No-knock warrants have come under scrutiny since the police shooting of Breonna Taylor. Police in Louisville, Kentucky, had a no-knock warrant to search her apartment. They ended up shooting her, with the exact details of what happened under dispute. Some observers say that if police failed to identify themselves, such as no-knock warrants allow, this can lead to a situation where police are mistaken for intruders. Some argue that this is what happened in the Breonna Taylor case, with her boyfriend then shooting at police because he thought they were criminals. The police then shot back, killing Taylor.


In the wake of this shooting, criminal justice reform advocates have pushed states and local governments to outlaw the use of these warrants.

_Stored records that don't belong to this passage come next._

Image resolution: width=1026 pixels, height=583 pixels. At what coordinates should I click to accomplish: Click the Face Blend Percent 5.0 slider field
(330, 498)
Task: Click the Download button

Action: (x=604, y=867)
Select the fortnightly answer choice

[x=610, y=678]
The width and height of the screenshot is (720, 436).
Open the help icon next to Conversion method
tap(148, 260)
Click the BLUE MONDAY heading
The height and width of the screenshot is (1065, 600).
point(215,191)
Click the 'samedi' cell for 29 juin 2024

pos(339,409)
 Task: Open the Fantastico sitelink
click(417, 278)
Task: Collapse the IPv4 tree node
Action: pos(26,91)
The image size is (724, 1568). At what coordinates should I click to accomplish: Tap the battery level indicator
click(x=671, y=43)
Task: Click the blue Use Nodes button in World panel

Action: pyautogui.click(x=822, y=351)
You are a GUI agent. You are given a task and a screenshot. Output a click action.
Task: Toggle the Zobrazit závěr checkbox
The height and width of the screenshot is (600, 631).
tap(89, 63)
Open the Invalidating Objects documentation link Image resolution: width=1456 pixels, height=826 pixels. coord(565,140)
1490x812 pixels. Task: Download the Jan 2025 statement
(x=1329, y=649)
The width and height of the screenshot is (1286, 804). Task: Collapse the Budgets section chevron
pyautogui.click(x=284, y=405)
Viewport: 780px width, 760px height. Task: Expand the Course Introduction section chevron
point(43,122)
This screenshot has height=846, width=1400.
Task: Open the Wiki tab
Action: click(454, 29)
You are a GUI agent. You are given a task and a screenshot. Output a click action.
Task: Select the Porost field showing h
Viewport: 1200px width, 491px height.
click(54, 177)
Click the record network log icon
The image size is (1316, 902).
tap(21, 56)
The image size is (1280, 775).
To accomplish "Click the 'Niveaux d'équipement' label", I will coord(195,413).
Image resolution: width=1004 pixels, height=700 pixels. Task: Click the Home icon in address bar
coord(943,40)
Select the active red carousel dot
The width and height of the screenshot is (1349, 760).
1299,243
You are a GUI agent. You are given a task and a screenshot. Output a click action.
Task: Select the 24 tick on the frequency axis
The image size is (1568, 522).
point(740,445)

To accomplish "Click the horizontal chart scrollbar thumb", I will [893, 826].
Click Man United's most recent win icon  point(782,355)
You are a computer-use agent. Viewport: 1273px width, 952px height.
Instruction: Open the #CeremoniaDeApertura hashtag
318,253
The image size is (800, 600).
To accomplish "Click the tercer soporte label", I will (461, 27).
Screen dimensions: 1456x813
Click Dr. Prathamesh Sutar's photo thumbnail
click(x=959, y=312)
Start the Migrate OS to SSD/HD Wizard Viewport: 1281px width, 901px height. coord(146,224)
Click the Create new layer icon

They maintain that ending the use of no-knock warrants will reduce the possibility of accidental shootings like that which killed Taylor. Critics of these bans contend that police need them to serve warrants in a way that minimizes suspects from destroying evidence.


Legislators passed this ban as part of other criminal justice reform bills. These other measures include mandating that police officers intervene if they see other officers using excessive force and curbing the use of military weapons and tactics by police.


Virginia becomes the third state to ban police from using no-knock warrants.


Do you think that no-knock warrants should be banned?